On June 16 1863, another township was formed a mile south of where Bill Fairweather’s pickaxe had landed. It was initially called Verina, after Varina Howell Davis, the first and only First Lady of the Confederacy. The Civil War was raging and, despite the fact that the town was in Union territory, the local resident loyalty was thoroughly confederate. A territorial officer from Connecticut objected to the name registration, and recorded it instead, as Virginia City, not making total sense, since Virginia had seceded, still a Dixie city in a Yankee territory. Within weeks Virginia City was a gold frontier boomtown, bereft of law enforcement, and full of saloons and uneducated fortune-hunters wearing firearms as standard attire.
The first Episcopal communion service in Virginia City welcomed Baptists, Methodists, and Lutherans to the Lord's Table. Thomas J. Dinsdale, late of Oxford, was being paid two dollars per child a week for teaching school, before he found better employment as editor of the Montana Post. By contrast, in Virginia City alone, $600,000 worth of gold was being extracted every week. In today's dollars, that was the equivalent of $30,000,000 per week or $1.5 billion a year, all of which was threatening to go to the Confederacy.
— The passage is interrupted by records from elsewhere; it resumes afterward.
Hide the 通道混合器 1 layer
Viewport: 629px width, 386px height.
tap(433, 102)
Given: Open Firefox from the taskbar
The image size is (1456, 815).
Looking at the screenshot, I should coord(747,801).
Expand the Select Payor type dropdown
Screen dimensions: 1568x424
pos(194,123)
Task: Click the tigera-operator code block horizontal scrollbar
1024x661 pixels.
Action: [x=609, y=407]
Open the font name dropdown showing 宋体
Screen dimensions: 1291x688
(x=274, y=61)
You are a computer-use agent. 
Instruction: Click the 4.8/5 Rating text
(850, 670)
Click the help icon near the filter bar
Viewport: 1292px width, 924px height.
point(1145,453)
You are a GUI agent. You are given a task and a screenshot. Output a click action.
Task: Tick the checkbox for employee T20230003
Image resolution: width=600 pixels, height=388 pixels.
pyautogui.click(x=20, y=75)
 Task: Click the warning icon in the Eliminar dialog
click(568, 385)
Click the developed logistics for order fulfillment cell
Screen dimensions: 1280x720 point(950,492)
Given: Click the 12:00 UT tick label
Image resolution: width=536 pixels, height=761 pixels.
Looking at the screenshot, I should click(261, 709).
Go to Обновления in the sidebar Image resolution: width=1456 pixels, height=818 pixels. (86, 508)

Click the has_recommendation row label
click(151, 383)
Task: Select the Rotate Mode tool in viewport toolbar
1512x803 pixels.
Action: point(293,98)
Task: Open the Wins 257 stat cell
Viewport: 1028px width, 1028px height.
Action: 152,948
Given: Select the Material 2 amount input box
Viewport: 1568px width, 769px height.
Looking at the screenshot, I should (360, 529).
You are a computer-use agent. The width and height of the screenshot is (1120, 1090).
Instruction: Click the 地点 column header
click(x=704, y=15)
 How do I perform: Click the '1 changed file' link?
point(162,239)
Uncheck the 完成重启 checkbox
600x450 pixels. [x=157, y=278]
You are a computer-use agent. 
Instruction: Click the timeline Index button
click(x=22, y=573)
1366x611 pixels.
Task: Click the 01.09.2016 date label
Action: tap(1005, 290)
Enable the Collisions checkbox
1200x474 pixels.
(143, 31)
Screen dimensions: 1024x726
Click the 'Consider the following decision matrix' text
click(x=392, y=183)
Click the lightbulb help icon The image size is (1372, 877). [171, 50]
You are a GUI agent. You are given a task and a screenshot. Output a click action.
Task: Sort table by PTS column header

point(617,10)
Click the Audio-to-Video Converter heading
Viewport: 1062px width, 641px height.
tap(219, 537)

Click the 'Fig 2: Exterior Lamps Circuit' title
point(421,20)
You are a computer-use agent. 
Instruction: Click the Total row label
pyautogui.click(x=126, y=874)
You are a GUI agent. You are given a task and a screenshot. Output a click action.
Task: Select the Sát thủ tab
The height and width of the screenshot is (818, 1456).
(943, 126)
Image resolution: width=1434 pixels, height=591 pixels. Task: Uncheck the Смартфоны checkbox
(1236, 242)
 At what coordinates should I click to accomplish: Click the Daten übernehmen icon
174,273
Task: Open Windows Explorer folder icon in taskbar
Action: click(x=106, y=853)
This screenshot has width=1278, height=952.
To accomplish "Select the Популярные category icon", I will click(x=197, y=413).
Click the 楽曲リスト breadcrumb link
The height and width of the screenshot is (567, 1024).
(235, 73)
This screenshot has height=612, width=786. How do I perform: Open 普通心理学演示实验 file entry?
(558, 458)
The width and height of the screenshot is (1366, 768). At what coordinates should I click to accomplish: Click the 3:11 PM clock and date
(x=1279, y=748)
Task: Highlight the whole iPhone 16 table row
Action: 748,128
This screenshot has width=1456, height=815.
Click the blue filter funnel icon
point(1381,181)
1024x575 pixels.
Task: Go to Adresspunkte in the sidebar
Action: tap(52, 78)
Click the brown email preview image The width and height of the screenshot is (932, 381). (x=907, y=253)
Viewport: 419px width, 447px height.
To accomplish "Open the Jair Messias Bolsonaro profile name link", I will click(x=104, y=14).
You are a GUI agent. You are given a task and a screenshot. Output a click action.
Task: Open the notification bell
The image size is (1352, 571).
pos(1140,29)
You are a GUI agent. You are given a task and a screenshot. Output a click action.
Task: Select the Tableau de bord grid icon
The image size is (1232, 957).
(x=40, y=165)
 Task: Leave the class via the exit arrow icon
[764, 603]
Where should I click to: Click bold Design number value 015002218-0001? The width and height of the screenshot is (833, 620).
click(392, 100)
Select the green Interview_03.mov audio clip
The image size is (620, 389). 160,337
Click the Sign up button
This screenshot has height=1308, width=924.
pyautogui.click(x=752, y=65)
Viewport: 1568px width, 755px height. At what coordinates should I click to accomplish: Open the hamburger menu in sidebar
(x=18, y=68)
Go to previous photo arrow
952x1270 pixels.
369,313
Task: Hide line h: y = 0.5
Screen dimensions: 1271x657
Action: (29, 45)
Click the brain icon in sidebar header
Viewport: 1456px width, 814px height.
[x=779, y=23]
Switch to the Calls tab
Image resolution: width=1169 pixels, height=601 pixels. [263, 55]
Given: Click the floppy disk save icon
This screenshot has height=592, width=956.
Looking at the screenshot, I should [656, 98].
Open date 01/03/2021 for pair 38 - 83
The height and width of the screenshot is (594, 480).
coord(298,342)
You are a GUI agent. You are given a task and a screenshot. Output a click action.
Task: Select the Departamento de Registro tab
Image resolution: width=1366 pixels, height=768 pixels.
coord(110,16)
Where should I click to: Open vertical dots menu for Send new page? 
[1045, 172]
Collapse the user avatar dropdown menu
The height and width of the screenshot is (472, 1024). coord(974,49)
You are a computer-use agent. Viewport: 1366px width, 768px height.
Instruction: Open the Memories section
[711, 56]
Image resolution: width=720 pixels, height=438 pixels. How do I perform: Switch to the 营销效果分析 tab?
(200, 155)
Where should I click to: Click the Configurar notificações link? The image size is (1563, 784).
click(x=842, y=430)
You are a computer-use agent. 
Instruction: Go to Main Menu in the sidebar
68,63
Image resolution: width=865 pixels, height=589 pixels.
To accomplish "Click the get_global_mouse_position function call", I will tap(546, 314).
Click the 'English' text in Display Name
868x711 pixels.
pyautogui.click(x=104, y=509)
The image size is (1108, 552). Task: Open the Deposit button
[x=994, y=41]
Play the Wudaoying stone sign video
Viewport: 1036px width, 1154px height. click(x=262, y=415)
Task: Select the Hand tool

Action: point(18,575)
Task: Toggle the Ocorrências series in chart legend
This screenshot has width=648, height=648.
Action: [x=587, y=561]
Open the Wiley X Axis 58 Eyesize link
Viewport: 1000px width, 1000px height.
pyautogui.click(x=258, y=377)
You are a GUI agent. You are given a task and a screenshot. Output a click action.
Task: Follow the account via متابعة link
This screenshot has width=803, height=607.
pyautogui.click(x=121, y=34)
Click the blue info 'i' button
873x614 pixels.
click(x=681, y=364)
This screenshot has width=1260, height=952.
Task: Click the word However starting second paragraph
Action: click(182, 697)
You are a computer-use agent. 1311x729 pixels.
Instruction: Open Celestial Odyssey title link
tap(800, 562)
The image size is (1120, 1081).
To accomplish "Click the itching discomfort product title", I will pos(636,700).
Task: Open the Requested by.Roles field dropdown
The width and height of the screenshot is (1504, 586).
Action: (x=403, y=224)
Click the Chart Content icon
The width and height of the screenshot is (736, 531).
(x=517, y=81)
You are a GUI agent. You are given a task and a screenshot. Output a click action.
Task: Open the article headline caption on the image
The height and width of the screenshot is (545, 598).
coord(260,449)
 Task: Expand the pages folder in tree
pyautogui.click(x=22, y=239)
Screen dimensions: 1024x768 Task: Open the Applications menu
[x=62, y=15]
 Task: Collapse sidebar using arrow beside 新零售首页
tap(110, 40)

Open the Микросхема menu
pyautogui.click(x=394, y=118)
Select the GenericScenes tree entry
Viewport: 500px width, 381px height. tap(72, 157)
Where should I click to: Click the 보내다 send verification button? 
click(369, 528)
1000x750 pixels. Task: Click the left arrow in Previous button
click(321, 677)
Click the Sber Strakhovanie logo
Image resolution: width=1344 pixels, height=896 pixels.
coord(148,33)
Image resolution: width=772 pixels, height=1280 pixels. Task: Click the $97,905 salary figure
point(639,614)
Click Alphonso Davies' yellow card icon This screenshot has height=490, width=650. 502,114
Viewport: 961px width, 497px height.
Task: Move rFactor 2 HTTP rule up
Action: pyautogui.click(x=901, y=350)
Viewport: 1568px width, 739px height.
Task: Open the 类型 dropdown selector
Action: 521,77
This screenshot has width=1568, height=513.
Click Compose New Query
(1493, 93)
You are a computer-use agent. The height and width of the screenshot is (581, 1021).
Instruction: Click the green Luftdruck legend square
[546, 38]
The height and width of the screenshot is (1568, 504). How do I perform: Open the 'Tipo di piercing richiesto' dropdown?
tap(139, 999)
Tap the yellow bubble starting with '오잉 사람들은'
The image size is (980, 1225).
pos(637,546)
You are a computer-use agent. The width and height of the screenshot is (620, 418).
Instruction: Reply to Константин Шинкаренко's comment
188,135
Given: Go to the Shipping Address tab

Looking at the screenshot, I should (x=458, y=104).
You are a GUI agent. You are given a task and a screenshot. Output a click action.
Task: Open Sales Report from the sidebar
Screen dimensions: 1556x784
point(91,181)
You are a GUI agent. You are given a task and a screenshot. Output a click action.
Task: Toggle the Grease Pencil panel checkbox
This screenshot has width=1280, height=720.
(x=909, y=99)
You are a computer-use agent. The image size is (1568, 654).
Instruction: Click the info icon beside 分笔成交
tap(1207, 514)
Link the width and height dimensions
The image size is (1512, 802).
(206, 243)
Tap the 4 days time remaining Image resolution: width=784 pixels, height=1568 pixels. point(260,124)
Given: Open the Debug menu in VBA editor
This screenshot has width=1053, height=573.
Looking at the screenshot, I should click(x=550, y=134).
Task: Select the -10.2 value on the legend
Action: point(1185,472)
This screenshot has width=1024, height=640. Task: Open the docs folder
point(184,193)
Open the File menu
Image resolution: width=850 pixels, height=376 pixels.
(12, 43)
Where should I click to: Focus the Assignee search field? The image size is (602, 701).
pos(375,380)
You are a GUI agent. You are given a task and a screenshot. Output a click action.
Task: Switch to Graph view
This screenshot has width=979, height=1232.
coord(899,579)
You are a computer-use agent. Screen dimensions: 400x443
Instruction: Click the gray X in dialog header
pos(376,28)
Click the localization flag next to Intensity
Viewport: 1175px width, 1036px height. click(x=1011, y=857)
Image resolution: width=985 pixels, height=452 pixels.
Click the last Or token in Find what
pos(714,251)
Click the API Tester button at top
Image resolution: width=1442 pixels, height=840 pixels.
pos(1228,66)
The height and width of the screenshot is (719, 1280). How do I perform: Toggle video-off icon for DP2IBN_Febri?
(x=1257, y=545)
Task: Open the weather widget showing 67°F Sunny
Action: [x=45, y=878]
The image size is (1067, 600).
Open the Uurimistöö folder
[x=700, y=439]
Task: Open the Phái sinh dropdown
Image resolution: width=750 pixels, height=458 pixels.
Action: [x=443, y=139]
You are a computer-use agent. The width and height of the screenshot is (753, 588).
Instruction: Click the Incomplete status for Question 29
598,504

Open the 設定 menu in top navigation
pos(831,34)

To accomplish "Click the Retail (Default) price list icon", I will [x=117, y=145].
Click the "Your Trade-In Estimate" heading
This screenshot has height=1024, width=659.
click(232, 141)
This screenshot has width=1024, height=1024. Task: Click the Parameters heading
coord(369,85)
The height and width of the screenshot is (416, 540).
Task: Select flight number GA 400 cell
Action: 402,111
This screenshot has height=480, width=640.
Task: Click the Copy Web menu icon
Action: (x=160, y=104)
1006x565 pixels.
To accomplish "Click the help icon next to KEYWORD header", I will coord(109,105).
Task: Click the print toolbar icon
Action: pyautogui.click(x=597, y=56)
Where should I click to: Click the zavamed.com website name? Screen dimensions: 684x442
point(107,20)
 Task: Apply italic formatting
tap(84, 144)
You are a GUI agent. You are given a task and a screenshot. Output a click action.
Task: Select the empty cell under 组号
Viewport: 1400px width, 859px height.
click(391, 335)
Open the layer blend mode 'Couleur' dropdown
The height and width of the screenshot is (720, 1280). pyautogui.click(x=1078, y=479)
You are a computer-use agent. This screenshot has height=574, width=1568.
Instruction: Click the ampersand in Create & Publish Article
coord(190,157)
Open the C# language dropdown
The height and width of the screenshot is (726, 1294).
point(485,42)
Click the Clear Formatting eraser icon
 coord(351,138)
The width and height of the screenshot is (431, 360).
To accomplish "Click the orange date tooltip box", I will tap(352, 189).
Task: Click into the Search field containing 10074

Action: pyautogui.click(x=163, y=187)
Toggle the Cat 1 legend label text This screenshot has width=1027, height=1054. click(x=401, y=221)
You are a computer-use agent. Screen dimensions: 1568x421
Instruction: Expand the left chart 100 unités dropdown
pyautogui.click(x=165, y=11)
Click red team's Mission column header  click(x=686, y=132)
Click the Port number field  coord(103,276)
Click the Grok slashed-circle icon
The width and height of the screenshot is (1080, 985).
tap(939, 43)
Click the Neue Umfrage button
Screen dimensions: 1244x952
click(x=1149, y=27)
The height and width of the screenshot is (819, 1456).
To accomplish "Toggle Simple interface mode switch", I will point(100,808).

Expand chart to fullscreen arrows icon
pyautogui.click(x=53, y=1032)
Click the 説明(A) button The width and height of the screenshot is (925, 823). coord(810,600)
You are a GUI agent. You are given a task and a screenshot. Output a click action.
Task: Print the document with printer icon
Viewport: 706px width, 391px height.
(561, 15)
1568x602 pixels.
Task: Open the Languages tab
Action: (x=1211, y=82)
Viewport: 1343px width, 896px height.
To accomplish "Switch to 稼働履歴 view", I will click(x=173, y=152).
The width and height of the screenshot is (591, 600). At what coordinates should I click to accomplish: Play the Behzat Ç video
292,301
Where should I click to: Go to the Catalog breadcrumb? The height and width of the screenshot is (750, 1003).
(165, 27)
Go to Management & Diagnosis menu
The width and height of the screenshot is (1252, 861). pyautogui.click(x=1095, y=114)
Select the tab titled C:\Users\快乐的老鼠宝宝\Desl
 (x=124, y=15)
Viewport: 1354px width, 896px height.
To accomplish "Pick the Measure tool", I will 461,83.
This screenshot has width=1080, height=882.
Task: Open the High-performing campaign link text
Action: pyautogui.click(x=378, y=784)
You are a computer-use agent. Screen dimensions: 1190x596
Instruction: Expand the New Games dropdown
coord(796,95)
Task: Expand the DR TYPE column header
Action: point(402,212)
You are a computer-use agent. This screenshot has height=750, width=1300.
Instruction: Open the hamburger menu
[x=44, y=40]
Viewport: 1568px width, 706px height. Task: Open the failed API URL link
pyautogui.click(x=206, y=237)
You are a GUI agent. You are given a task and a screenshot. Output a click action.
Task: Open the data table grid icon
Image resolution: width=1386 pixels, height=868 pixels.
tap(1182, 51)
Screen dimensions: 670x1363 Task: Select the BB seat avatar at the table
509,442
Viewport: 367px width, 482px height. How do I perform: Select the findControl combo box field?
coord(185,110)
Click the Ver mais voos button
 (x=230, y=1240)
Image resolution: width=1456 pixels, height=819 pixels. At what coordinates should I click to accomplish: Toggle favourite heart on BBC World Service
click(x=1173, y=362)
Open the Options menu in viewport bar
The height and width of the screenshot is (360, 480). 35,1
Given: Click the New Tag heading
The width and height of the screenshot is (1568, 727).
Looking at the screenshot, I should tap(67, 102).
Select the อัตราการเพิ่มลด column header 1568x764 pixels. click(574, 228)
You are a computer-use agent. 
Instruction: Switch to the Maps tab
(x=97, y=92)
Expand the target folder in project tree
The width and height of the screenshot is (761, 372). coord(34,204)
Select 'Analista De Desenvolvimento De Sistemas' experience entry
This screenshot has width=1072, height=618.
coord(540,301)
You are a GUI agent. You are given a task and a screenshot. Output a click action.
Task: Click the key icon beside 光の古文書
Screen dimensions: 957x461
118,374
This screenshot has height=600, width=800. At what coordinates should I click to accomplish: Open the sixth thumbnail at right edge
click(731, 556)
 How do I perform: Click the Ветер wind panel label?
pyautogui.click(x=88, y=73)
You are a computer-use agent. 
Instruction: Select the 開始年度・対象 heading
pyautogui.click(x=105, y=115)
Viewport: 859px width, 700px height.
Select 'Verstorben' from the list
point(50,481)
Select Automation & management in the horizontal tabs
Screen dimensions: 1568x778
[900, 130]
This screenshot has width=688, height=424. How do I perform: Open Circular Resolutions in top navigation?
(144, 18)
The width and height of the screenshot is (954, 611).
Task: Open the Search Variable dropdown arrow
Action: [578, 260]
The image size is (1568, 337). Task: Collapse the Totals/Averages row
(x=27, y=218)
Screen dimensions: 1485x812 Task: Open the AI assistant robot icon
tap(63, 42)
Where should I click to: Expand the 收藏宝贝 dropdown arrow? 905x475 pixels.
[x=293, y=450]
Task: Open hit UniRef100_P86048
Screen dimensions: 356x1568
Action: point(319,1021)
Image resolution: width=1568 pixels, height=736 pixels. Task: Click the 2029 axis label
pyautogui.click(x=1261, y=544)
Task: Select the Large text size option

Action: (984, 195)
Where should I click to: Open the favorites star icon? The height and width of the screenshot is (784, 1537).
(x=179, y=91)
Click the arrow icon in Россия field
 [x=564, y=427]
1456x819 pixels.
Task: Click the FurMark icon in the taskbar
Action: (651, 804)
Abraham Lincoln, to ensure that this new wealth would flow instead into Federal coffers, immediately removed the gold towns from the old Dakota Territory, and into the newly formed Idaho Territory, consisting of the present states of Wyoming, Idaho and Montana, with its capital at Lewiston. He appointed W. W. Wallace as the Governor and his friend, and one of the founders of the Republican Party, Sidney Edgerton, as Chief Justice.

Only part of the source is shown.